Crude differences: The changing global energy order
A new Petroleum Economist graphic shows which countries have done nicely in the high-oil-price era – and which haven't. It's a snapshot of the changing global order, explains Derek Brower
WHERE did all the money go? Mortgage lenders in the US gave cheap temporary deals to risky house buyers. By the time these mortgages became too onerous for the homeowners to service, the IOUs had been sold to Wall Street's investment banks, exposing some of these august firms. Some went under, some were bailed out.
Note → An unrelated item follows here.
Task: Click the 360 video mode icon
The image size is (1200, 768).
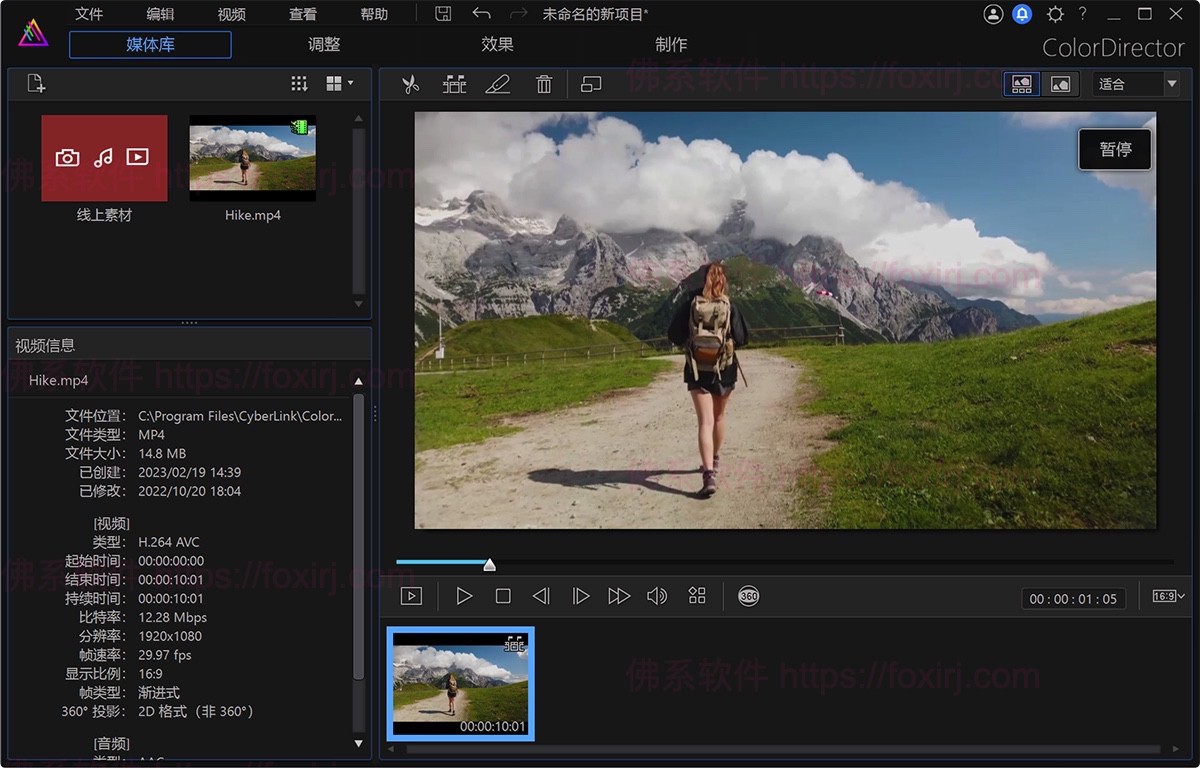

Credit dried up internationally. Consumer spending dropped. Global growth slowed. Ballooning deficits suddenly threatened to cripple economies. Some countries went into recession. Bond markets pounced on weakness. Governments spent heavily on stimulus programmes and financial bail outs, printing money to devalue their currencies and deflate their debts. And when the tide went out, Western economies were found trouser-less on the beach. China was seen waving at everyone from a superyacht anchored a mile offshore.
That's the most common potted explanation of where the global economy went sour and where we've ended up. When the credit evaporated, it became clear that once-healthy economies had really just been jacked up on the credit drug.
But this interpretation tends to ignore the oil price. And it was the other big economic force that weighed on the world's economy in the years before 2008. It's the force that threatens it again now.
For all the talk of China's emergence as an oil-importing heavyweight, the bulk of global consumption still comes from the rich countries of the OECD. This will change in the coming decade, says the International Energy Agency (IEA). But, in the run up to the oil-price spike of 2008, Western oil consumers were still in charge.
This matters because, in macro-economic terms, Western countries spend cash. Big oil-producing nations tend to save it. So the colossal transfer of money from buyer to seller as oil prices soared in 2008 was a capital flow that went from low-saving to high-saving economies. In 2008, Saudi Arabia's saving rate, as a percentage of GDP, was more than 52%, according to the World Bank. In the US, by contrast, it hovered around 13% during the years of the oil-price surge. The data are similar for other countries: big oil exporters sock their money away. Big oil buyers spend it.
So if you want a picture of falling liquidity, consider this: between 2005 and 2008, calculated analysts at CIBC World Markets, a 500% rise in the cost of crude – twice the size of the spike in the oil shocks of 1973 and 1980 – yielded a $200bn jump in the US' annual oil import bill. For the OECD as a whole, the fuel bill rose by $0.7 trillion in that period. About $400bn of that went straight to Opec.
Through the lens of the oil price
The graphic below looks at the world's economy through the lens of the oil price. Petroleum Economist took the average price from 2007, 2008 and 2009 – the years that cover the spike, the collapse and the start of the oil-price recovery – and calculated the oil export-import balance of every country involved in the game. (Each of the world's nations consumes oil; but only the ones below import crude.) We calculated the average annual GDP growth for each of these countries, too.
On the left, you'll find the countries that have done well from the oil price. Saudi Arabia's position will surprise no one. Nor should anyone be shocked to find the US, the world's greediest oil consumer, on the right.
But the sums involved should give pause for thought. Saudi Arabia, Russia, Iran, the UAE, Nigeria and Venezuela between them sucked in more than $1.7 trillion in oil receipts in the period. The six consumers with the biggest oil bills, by contrast, sent more than $1.8 trillion in the other direction. That's an enormous wealth transfer.
Look at the GDP-growth figures and something else becomes clear. Oil-export wealth didn't translate necessarily into a healthy economy, with the obvious exception of Qatar and its tiny and affluent population. (Only two of the 11 fastest-growing economies are in Opec.) But oil-import paucity undermined the biggest consumers, with the exception of India and South Korea. In short, industrial, manufacturing and raw non-oil-exporting prowess yielded growth – with China in the vanguard.
For Westerners it all adds up to a worrying picture. OECD oil consumption may go into slow stagnation, believes the IEA. But the need for it in these economies isn't going to disappear any time soon. Meanwhile, the rapid growth of demand in Asia – 57% from China alone in the next 25 years, says the IEA – will help support prices. Western economies will keep sending money to oil producers, with little influence over the price and, therefore, no control over the size of the cheque they write each year.